I expected refusal behavior to be more brittle.
The motivating experiment was simple: take the weight difference between allenai/Olmo-3-7B-Instruct and a refusal-abliterated checkpoint, project that difference into the base model’s EKFAC/KFE coordinates, rank the coordinates by a Heretic-style salience score, and then delete the highest-ranked coordinates from the base model. If those directions are really where refusal removal lives, zeroing enough of them should push the base model toward the abliterated model’s behavior.
It did not.
Across layers 19-30 mlp.down_proj, I zeroed up to 35M KFE coordinates per module, or roughly 420M selected coordinates total. The model got worse at MMLU, and eventually visibly less coherent, but it kept refusing harmful requests at essentially the same rate.

| Intervention | Harmful refusal | MMLU |
|---|---|---|
| Base-ish zero-out, 100 coords/module | 99% | 82.6% |
| Zero-out, 1M coords/module | 99% | 83.4% |
| Zero-out, 20M coords/module | 99% | 81.3% |
| Zero-out, 35M coords/module | 99% | 64.5% |
| Heretic checkpoint, same eval harness | 67% | 73.5% |
| Josiefied abliterated checkpoint, same eval harness | 58% | 81.5% |
This is the part I find most interesting: the model is not merely robust to small random-looking perturbations. It is robust to deleting a very large set of directions chosen specifically from a refusal-abliterated model delta. Even when the deletion causes real capability damage, refusal remains.
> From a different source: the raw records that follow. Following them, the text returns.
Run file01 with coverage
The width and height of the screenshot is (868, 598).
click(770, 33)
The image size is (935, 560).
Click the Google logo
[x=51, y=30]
One reason this feels like a meaningful stress test is that the Fisher geometry is the geometry used by influence-function-style arguments. In that view, we are not zeroing arbitrary weights. We are selecting coordinates using an inverse-Fisher-like score derived from an actual abliteration delta. Informally, this resembles asking for a very unfavorable hypothetical fine-tuning dataset: one whose influence concentrates exactly on the parameter directions most associated with a known refusal-removal edit, then deleting those directions rather than merely nudging them. If refusal survives that, it is some evidence against the worry that ordinary fine-tuning would accidentally find the same pathway.
That changes how I think about post-training risk. If a targeted deletion of hundreds of millions of Heretic-ranked coordinates does not accidentally remove refusal, then ordinary capability fine-tuning should probably be even less likely to stumble into broad refusal removal. The caveat is important: this does not mean refusal is impossible to remove. Heretic and Josiefied show that adversarial/refusal-specific interventions can reduce refusal substantially. The claim is narrower: refusal seems robust under generic or poorly matched weight-space damage, even when the damage is selected using a relevant ablation model.
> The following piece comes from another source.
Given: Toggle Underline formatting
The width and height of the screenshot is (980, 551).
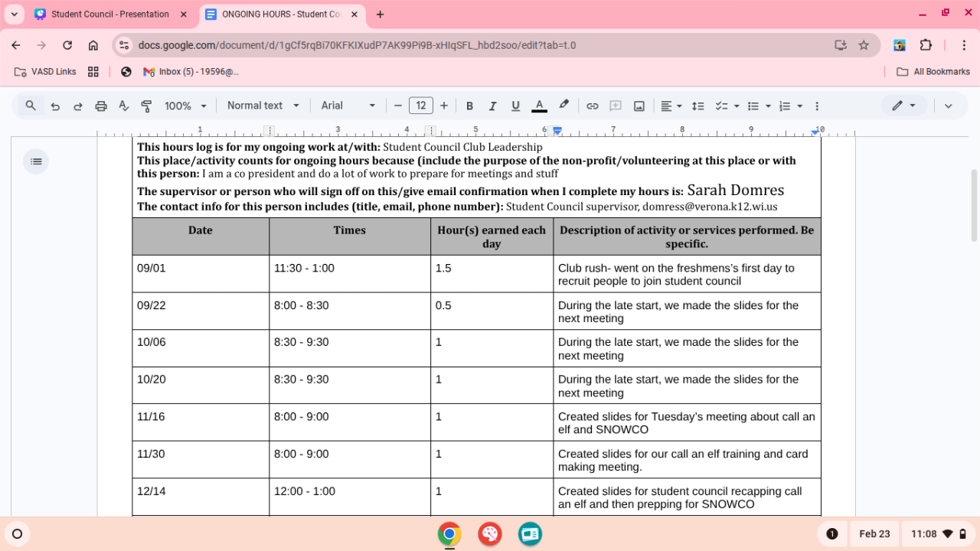Looking at the screenshot, I should tap(515, 106).
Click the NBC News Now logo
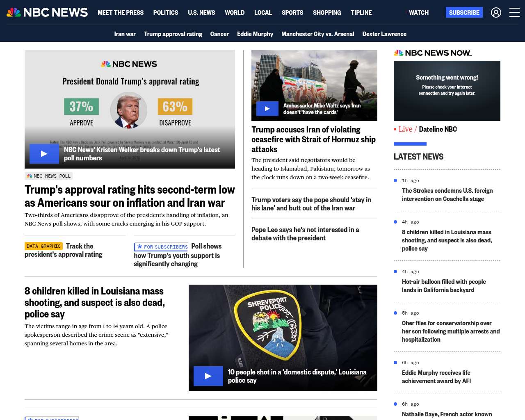525x420 pixels. (433, 53)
There is also a major coverage limitation: this experiment only computed EKFAC/KFE for 12 MLP down_proj matrices in the deeper part of the model, layers 19-30. Refusal could be implemented elsewhere: in attention projections, in residual-stream directions not well captured by these MLP output matrices, or in earlier layers that shape the model’s interpretation of harmful instructions before the late MLPs act. So this result is not evidence that refusal is globally deletion-proof; it is evidence that one plausible deep-MLP slice is not sufficient.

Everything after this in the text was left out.